■ EXERCISE PROMPT
Copy out each line of the listing below where the string "agent" appears.
*** SOURCE INFORMATION Section Begins ***
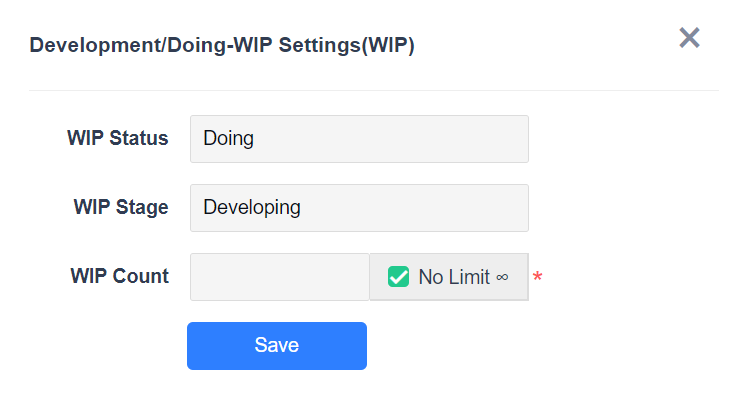Click the empty right end of WIP Stage field

click(x=490, y=208)
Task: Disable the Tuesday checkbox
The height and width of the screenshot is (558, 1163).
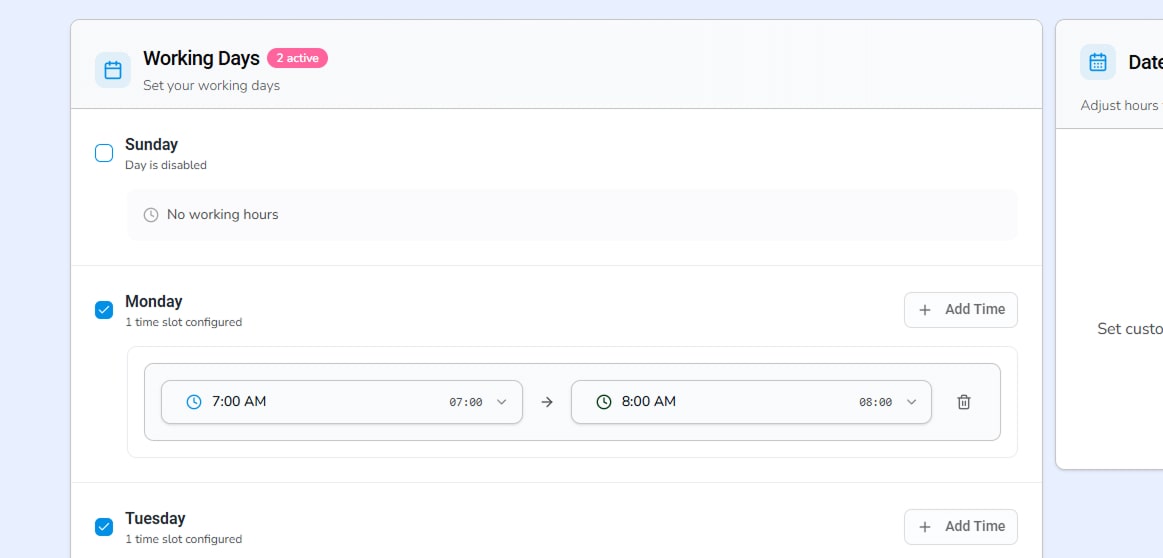Action: [x=104, y=527]
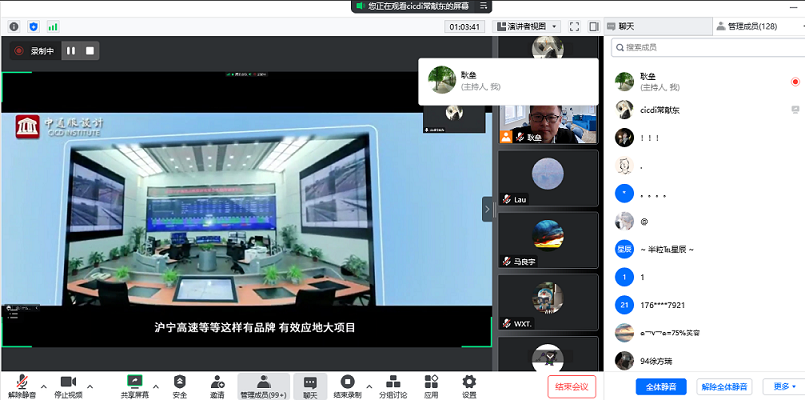
Task: Pause the recording
Action: click(x=71, y=50)
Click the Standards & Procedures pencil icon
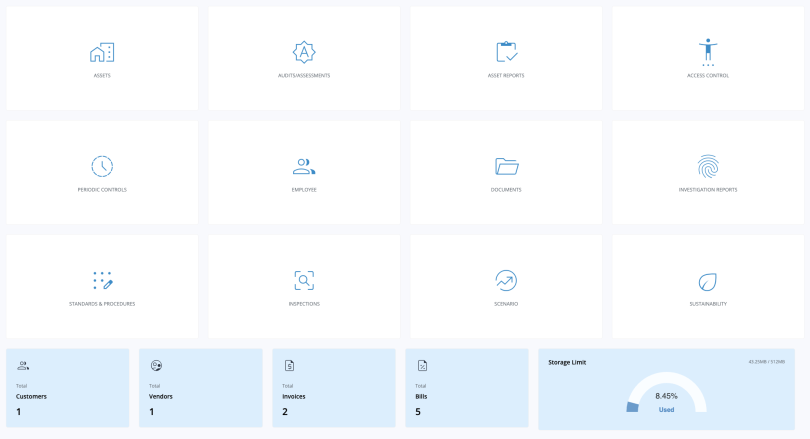The height and width of the screenshot is (439, 810). (x=102, y=280)
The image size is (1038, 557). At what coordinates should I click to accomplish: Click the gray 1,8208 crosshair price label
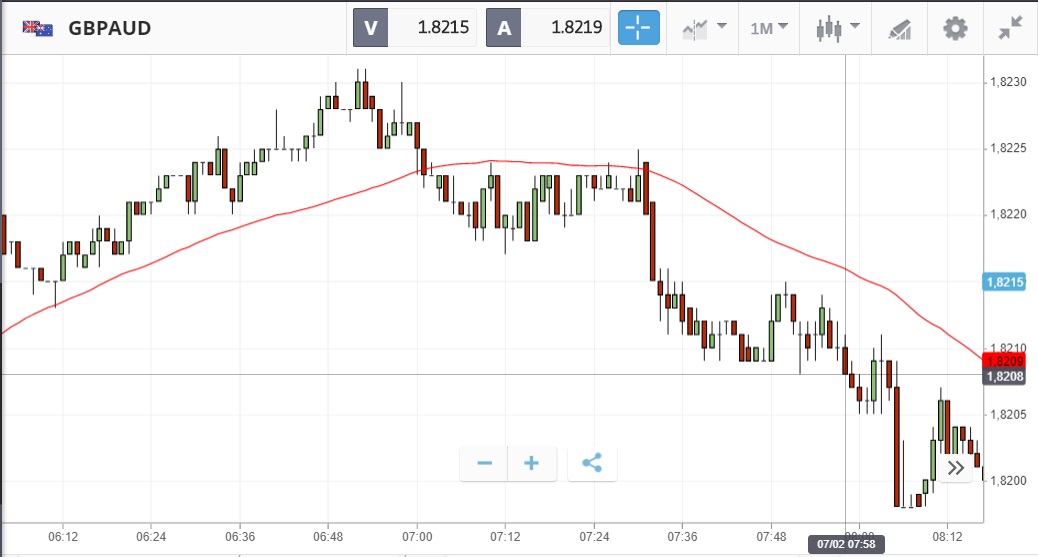click(1005, 376)
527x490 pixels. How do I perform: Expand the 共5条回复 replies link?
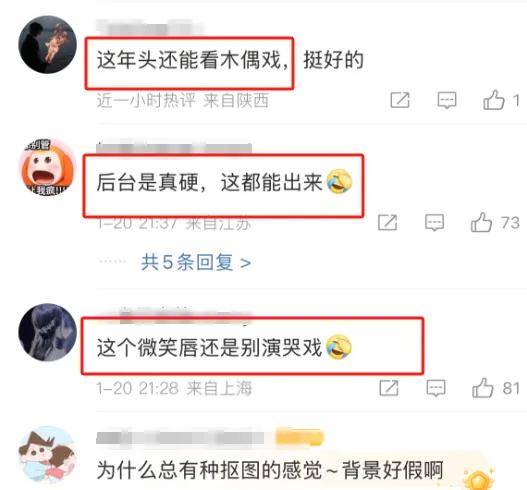(196, 262)
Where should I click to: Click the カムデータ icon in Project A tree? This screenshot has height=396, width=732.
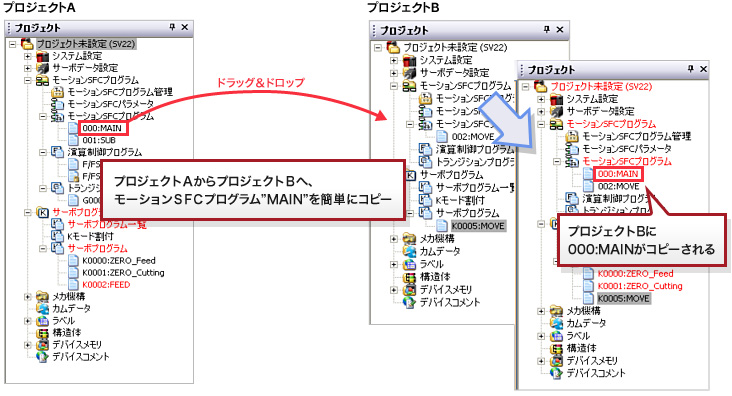(42, 309)
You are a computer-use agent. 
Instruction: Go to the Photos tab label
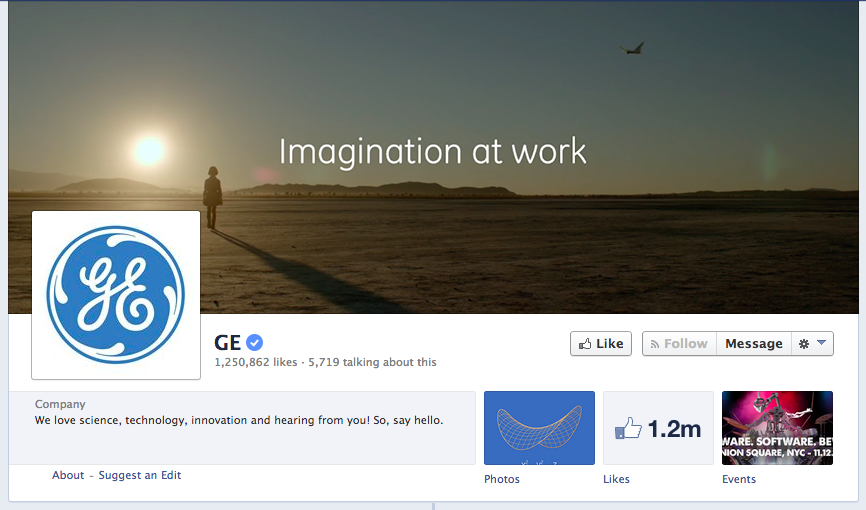501,479
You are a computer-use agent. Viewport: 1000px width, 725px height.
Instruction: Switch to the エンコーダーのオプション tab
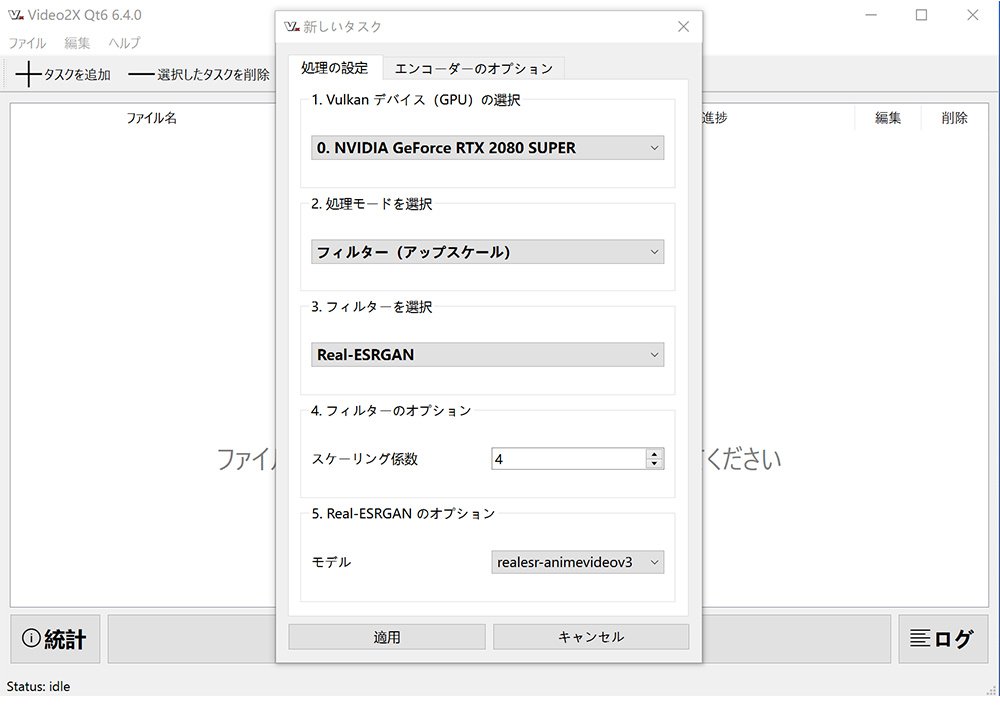[x=470, y=68]
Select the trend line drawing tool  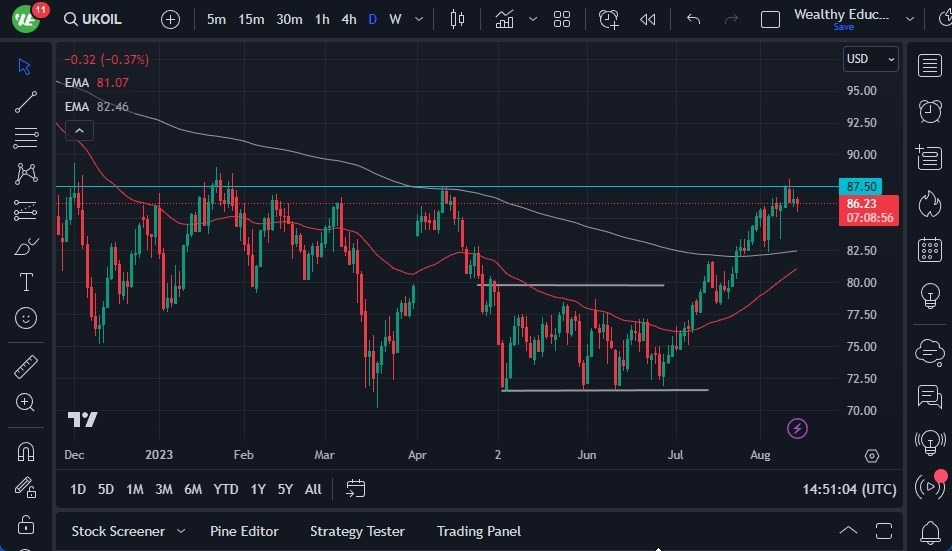[26, 101]
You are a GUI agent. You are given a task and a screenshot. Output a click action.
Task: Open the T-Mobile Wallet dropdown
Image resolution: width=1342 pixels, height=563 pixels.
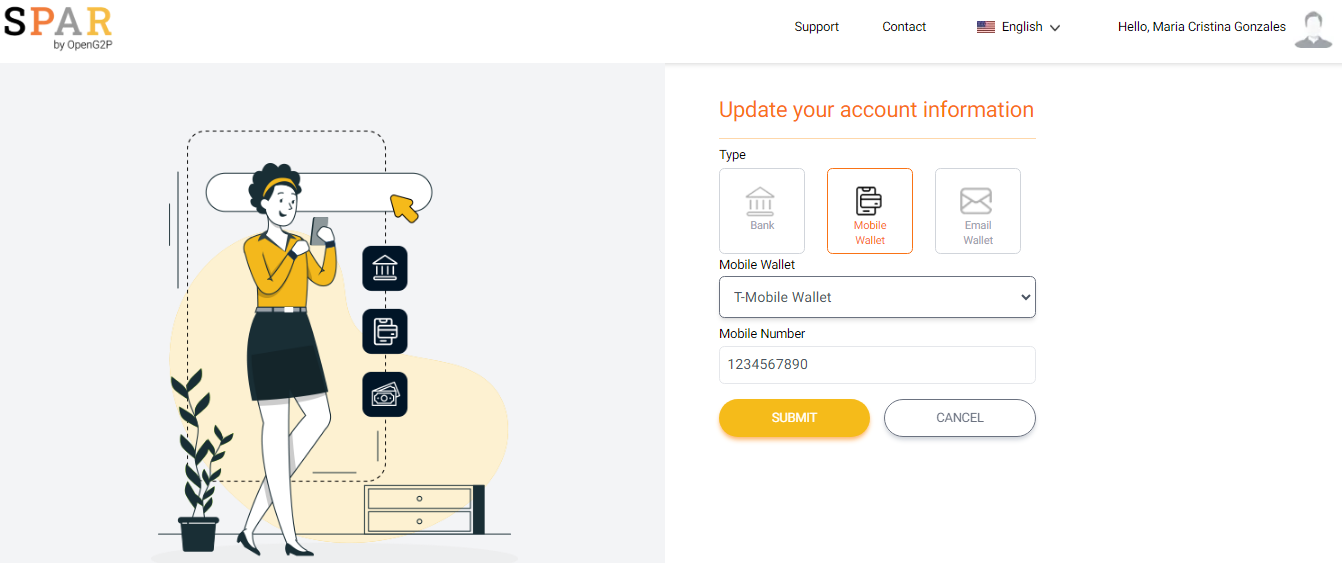[x=877, y=297]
*** SOURCE INFORMATION Section Ends ***
■ EXERCISE OUTPUT
You are a computer-use agent. 
You are a computer-use agent. Viewport: 1000px width, 725px height.
You are a GUI agent. You are given a task and a screenshot. Output a click action.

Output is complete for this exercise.